Because of the frequent use of Fourier transforms in the field of CMB physics, a well-defined and consistent normalization convention should be used. Unfortunately, the text has a typo in the equation of the integral definition of the transform; it could be fixed in two different ways, leading to very different normalizations. The power spectrum of density perturbations P(k) in section 3.9.1 is supposed to follow the normalization in Principles of Physical Cosmology (Princeton U. Press, 1993) by P. J. E. Peebles, but equation 3.76 for σ 2(M) differs by a factor of 8π3 from the normalization found in Peebles. And equation 4.143 has yet another normalization. The literature is full of different normalizations for P(k), but one would think it reasonable to expect a book to be consistent throughout.
The CMB is the cornerstone of the new precision cosmology; thus it is unfortunate that the book has many inconsistencies and many precise but inaccurate statements. In fact, the first equation in the book gives the temperature of the CMB as T 0 = 2.7356 ± 0.038 K (95% confidence). Yet this is a misprint from their reference to the 1998 article by Henrik Nordberg and George Smoot, which claimed a confidence interval of ± 0.0038 K. In chapter 2, T 0 is given as 2.735 K, with a reference to Dale Fixsen and colleagues, who in 1996 gave a figure of 2.728 K. The two different values for the photon number density are both inconsistent with the stated T 0, and none of the values are consistent with the best temperature from the Cosmic Background Explorer's (COBE's) FIRAS detector, 2.725 ± 0.002 K, which was obtained by John Mather and colleagues in 1999.

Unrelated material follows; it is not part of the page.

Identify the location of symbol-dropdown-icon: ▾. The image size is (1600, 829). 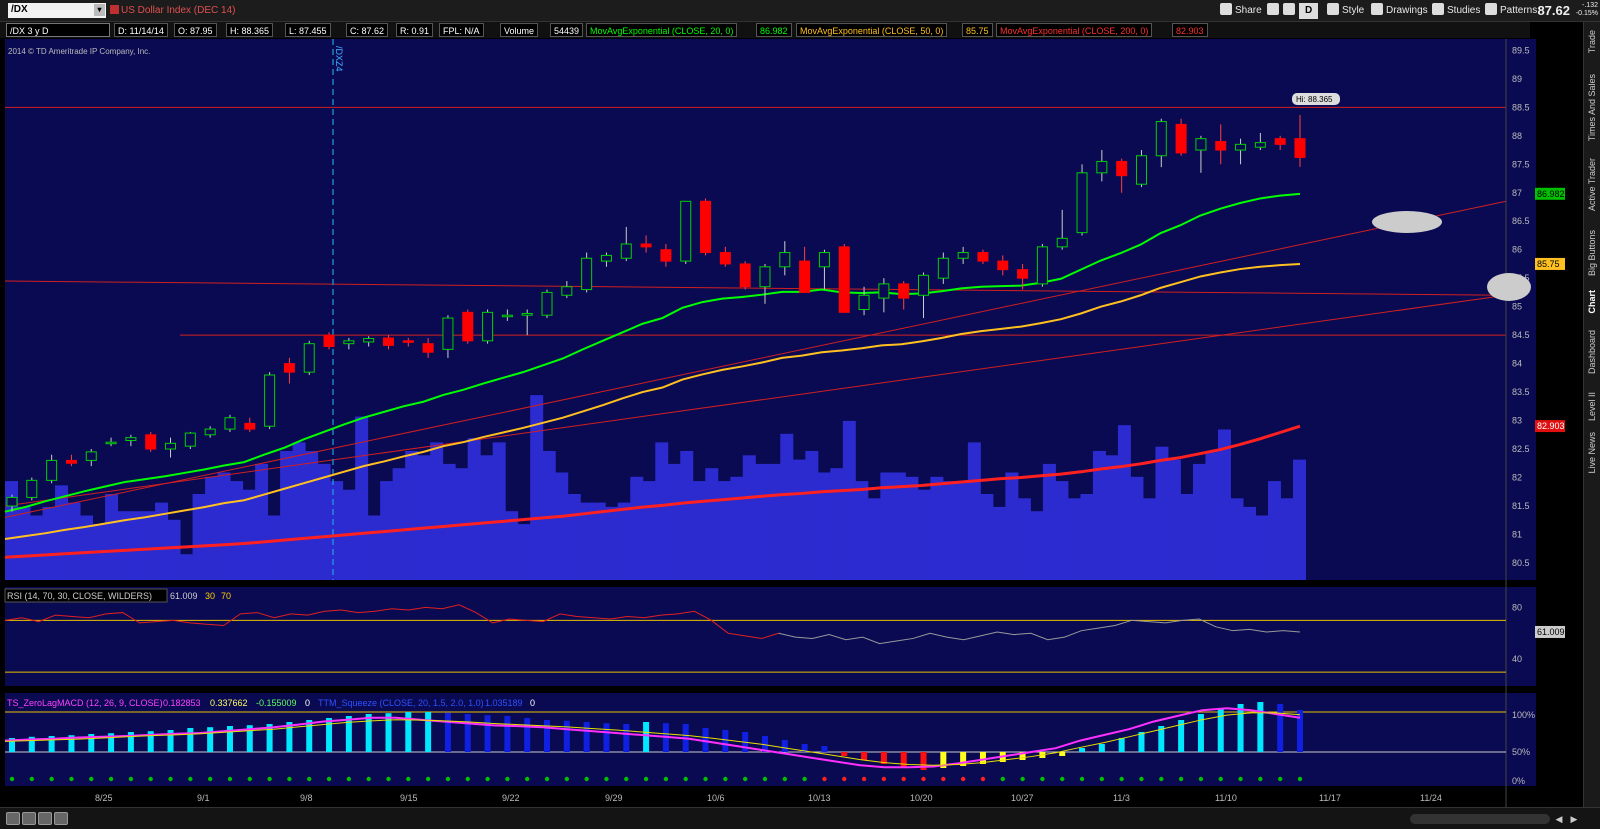
(100, 10).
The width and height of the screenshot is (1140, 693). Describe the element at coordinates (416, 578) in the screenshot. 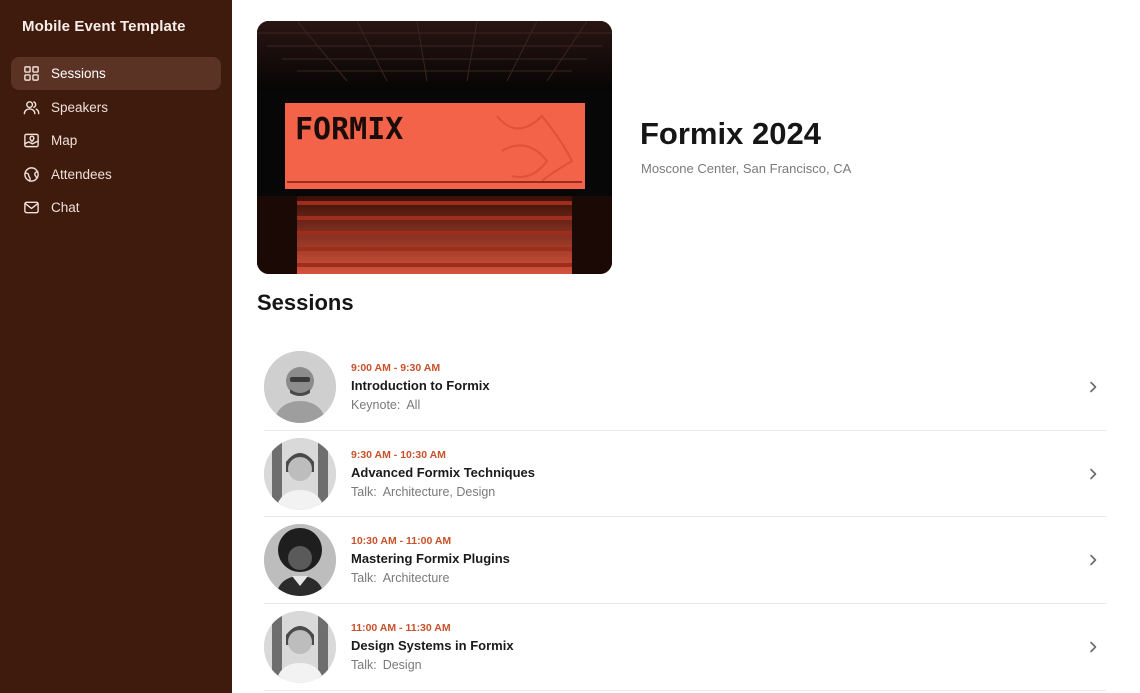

Overall, The Physics of the Cosmic Microwave Background spends too much time chasing after possible non-Gaussianities and claimed discrepancies at the fringes of the field and not enough time interpreting the key results from the CMB. For example, in figure 9.2 the authors claim that “the entire range of large-scale anisotropy measured by COBE (ℓ < 30) happens to lie outside the optimal curve,” and yet inspection of the figure shows that at least 68% of the data points have error bars that intersect the curve. So I would not recommend the book, except for its different perspective on the historical development of CMB physics.